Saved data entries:
+-------+

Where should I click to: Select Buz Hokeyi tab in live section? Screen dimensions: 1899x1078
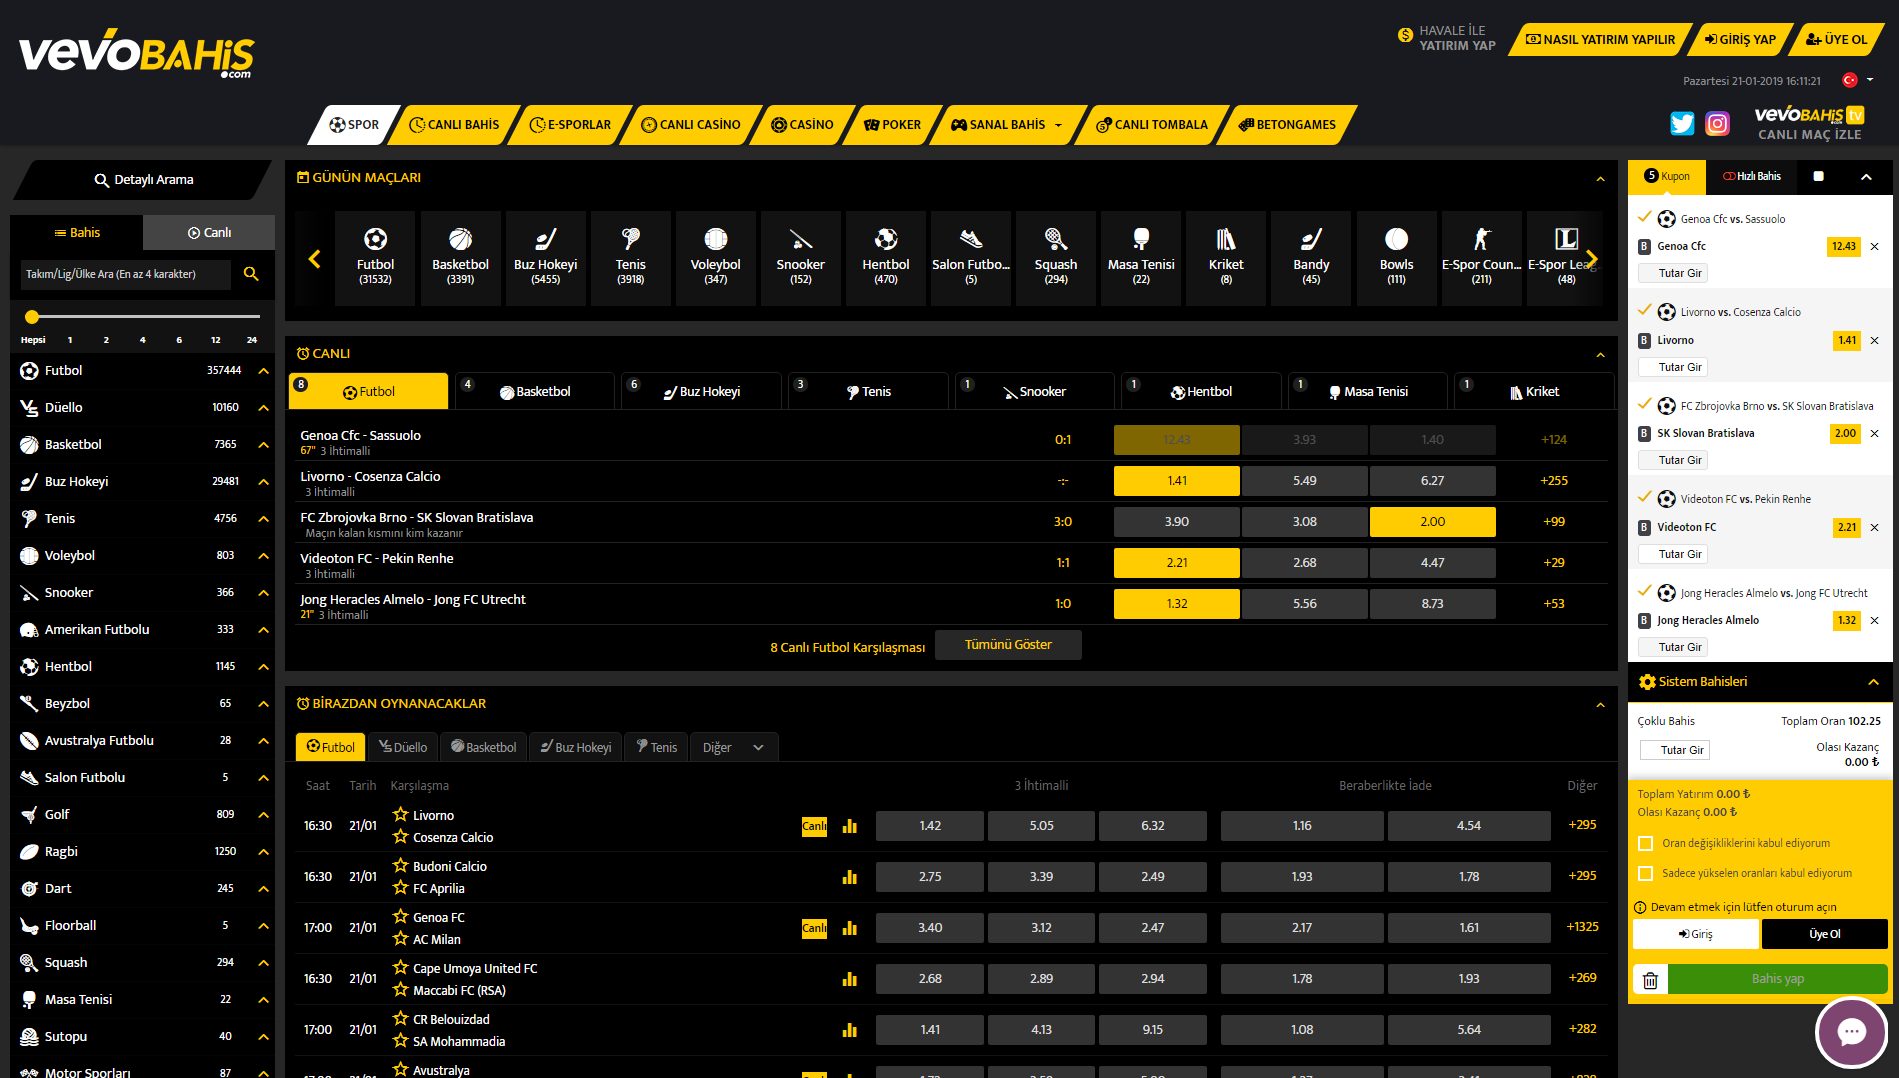pos(701,392)
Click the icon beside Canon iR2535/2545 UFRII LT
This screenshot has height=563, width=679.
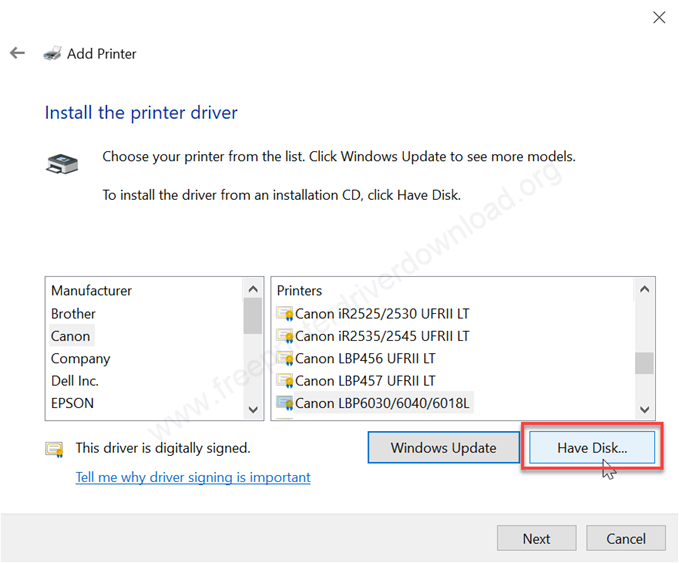(x=285, y=336)
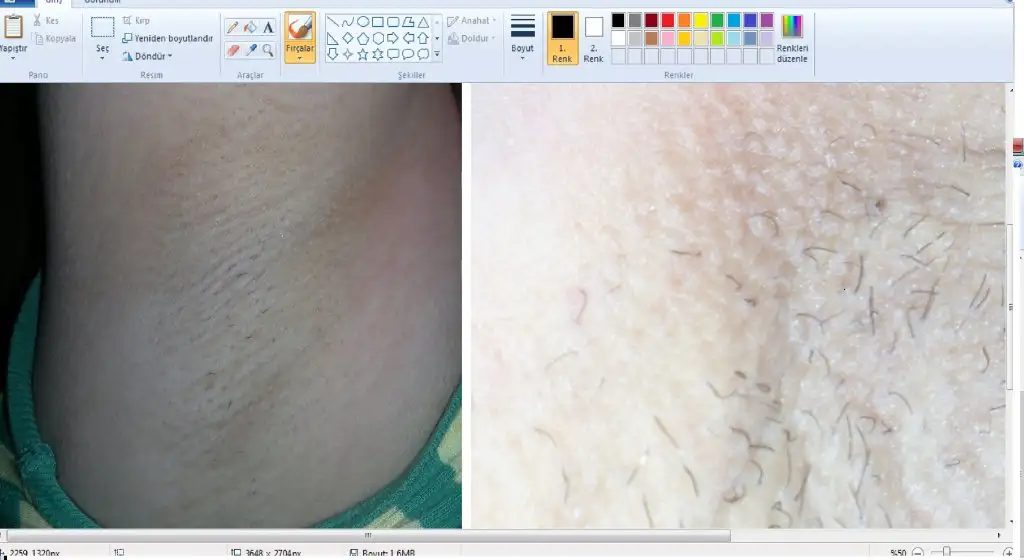Pick the Fill with color bucket tool

tap(250, 28)
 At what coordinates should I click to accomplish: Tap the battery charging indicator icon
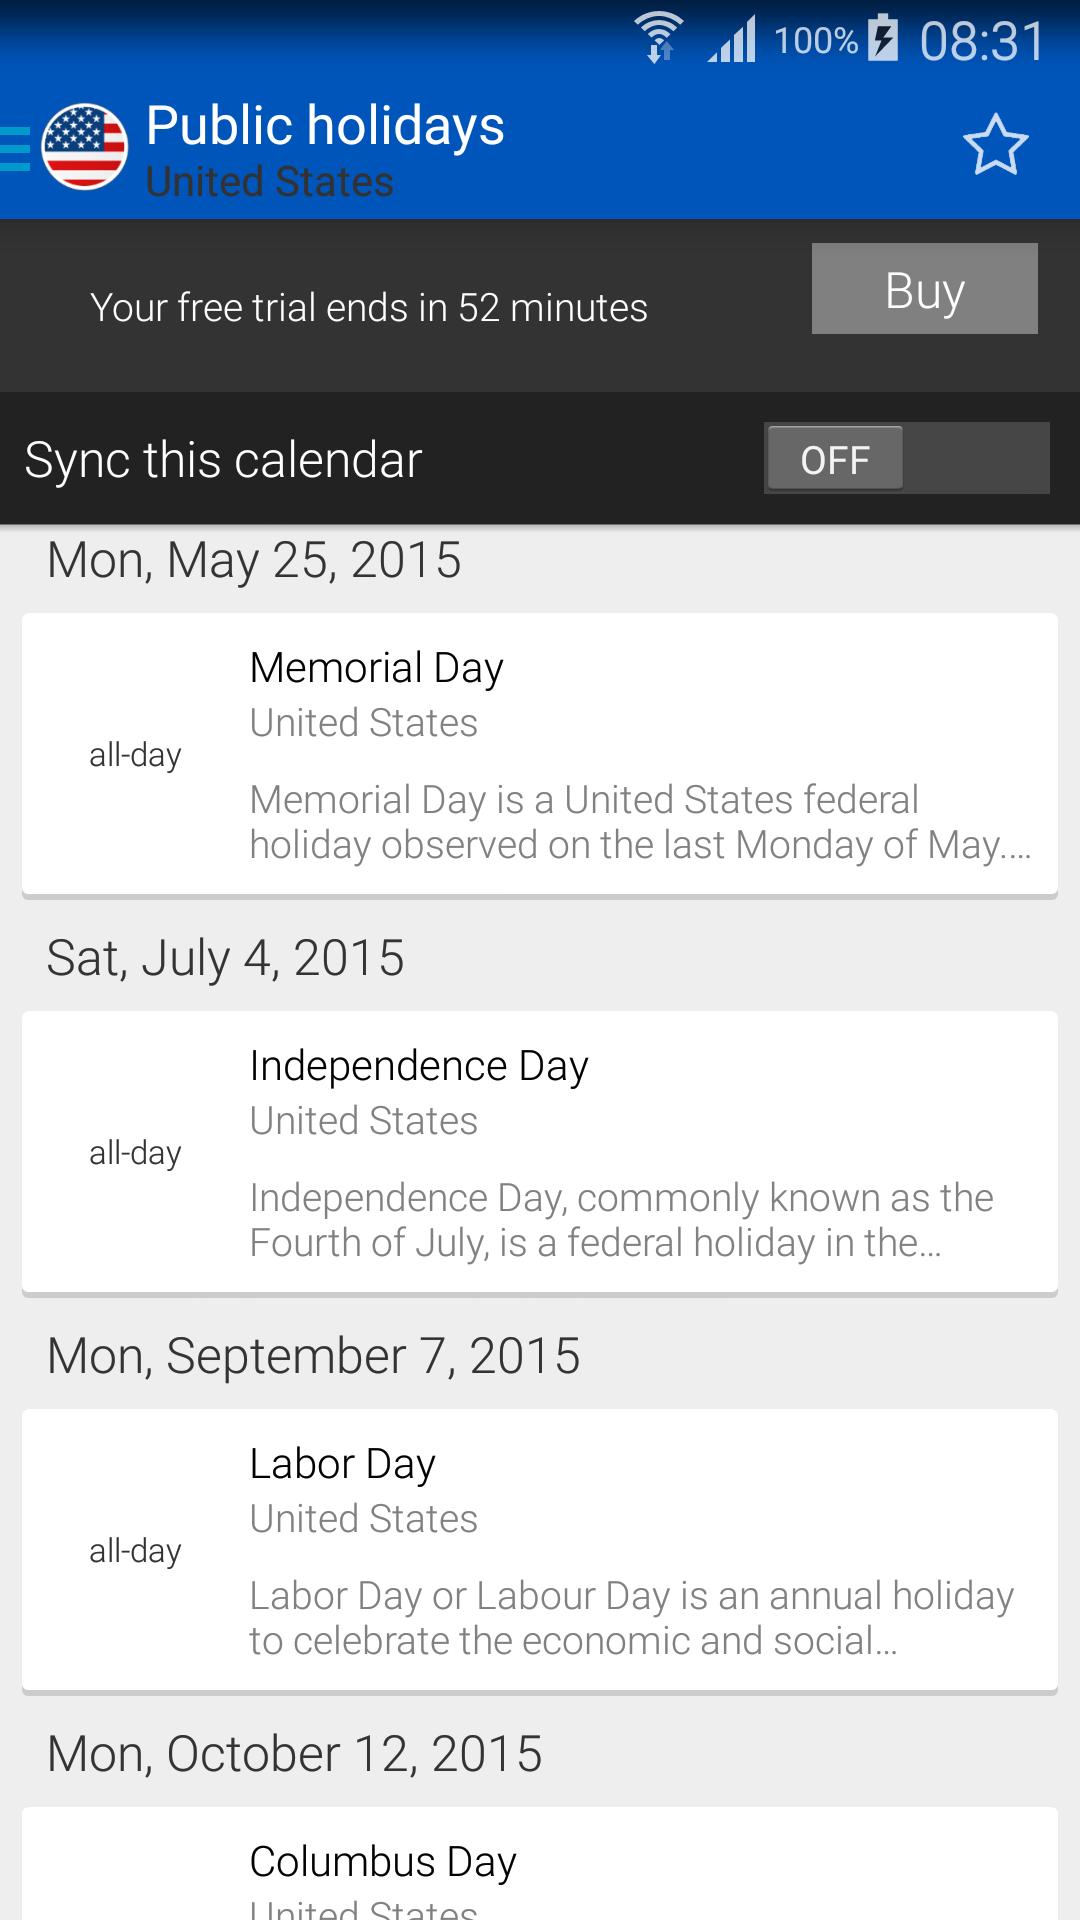click(883, 39)
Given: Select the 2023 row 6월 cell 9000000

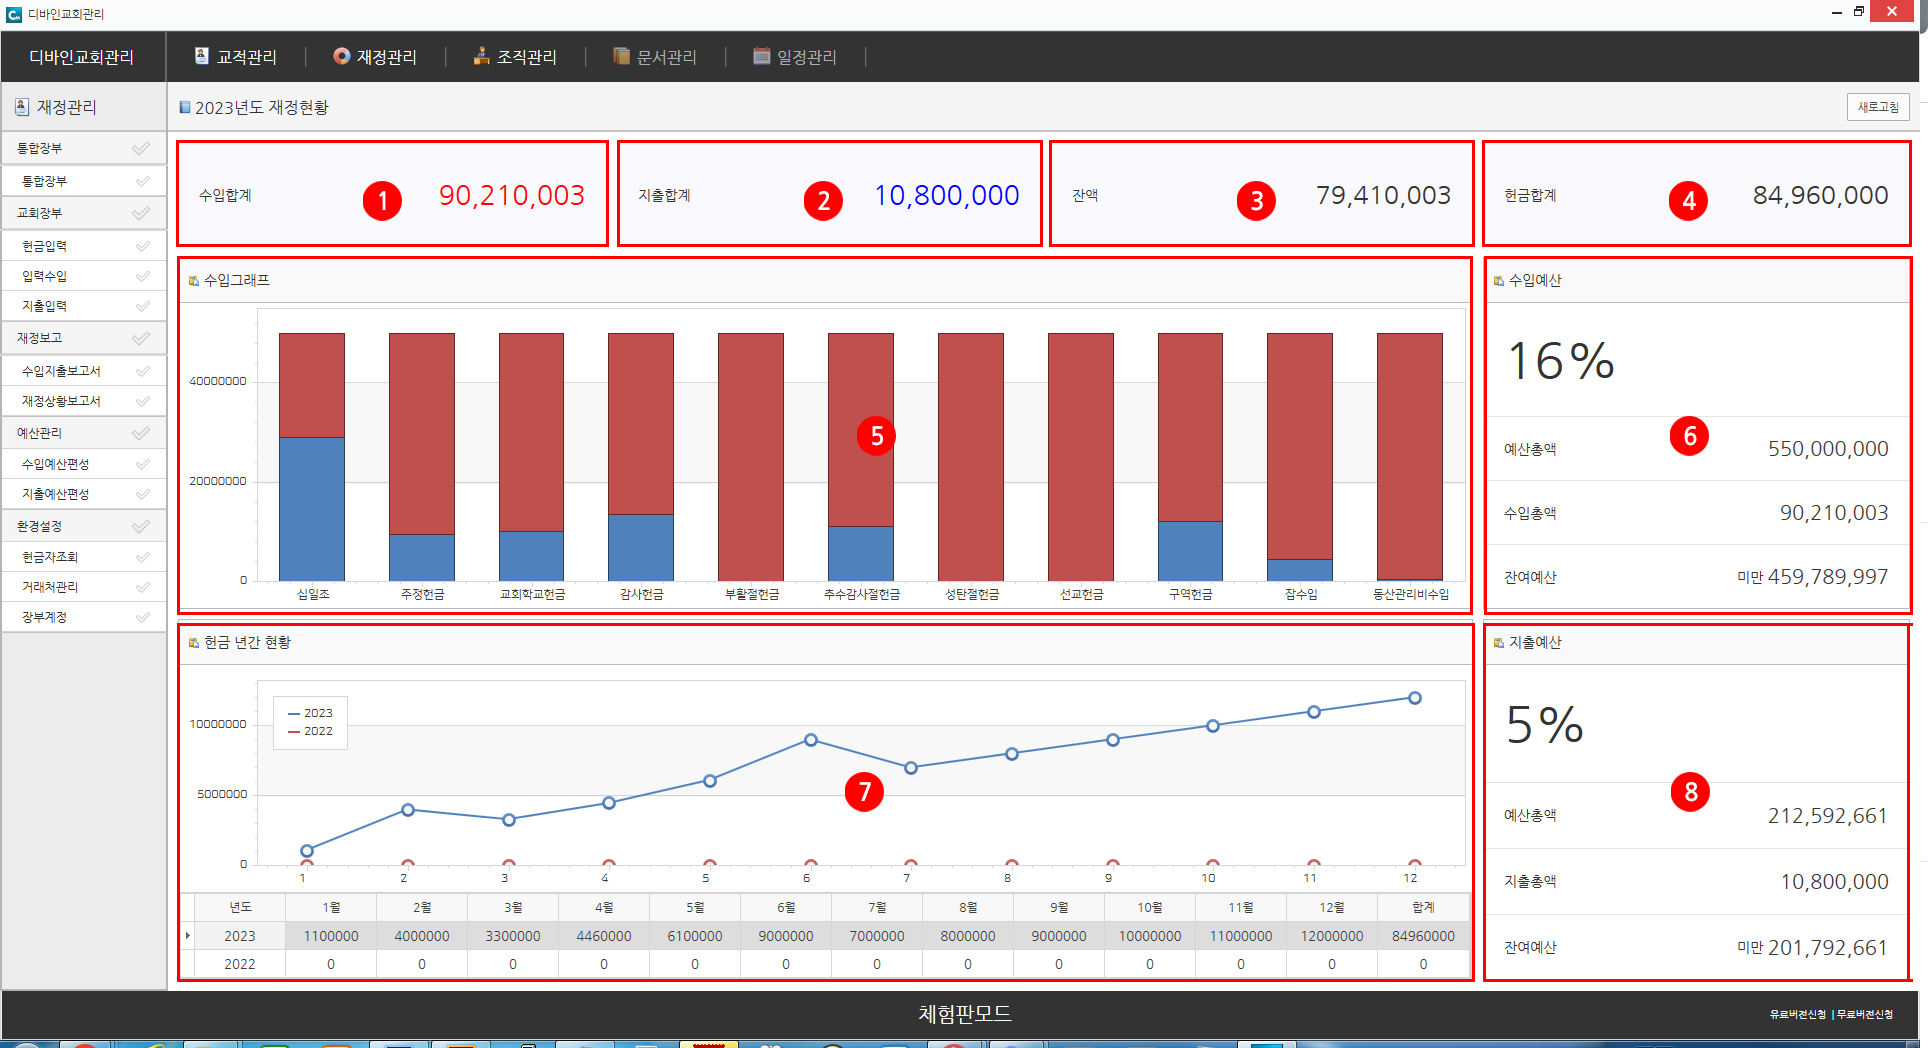Looking at the screenshot, I should tap(786, 936).
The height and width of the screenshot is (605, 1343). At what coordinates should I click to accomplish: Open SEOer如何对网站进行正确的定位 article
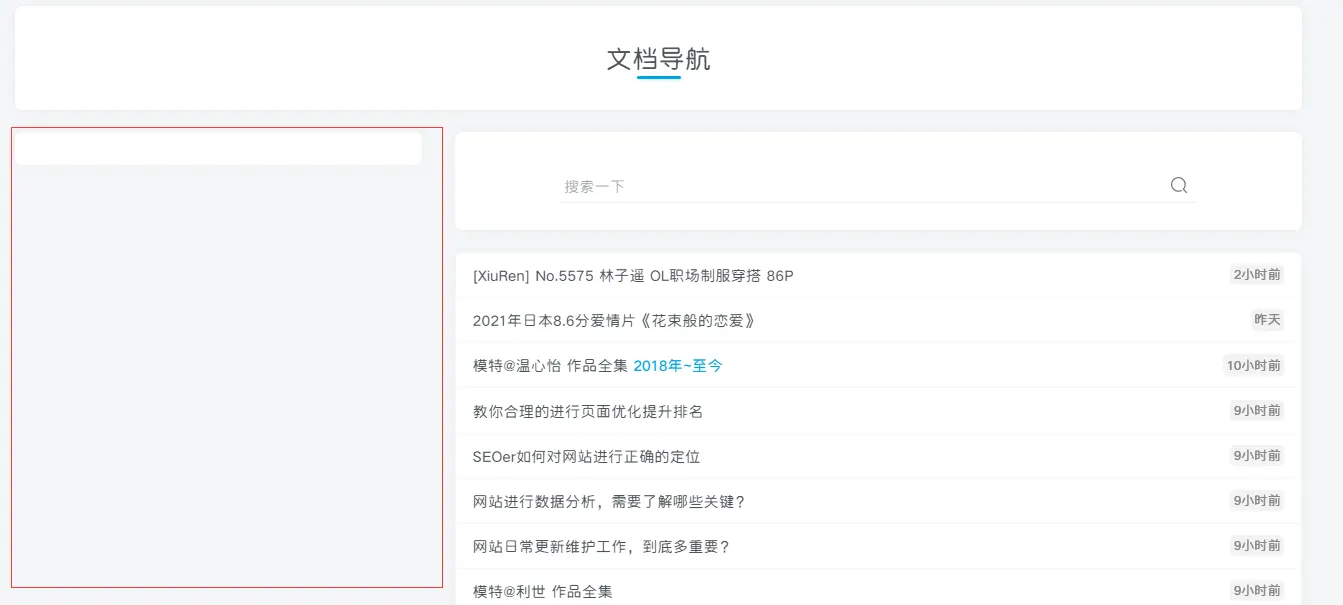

+-------+

#### [WORK TASK]
The entries must be repeated exactly. Leave the images out.

#### [EXERCISE OUTPUT]
Where should I click to: Select Buz Hokeyi tab in live section? Screen dimensions: 1899x1078
pos(701,392)
Click the icon beside Canon iR2535/2545 UFRII LT
This screenshot has height=563, width=679.
(x=285, y=336)
Pick the Fill with color bucket tool

tap(250, 28)
 At what coordinates should I click to accomplish: Tap the battery charging indicator icon
click(883, 39)
Given: Select the 2023 row 6월 cell 9000000

Looking at the screenshot, I should tap(786, 936).
The height and width of the screenshot is (605, 1343). At what coordinates should I click to accomplish: Open SEOer如何对网站进行正确的定位 article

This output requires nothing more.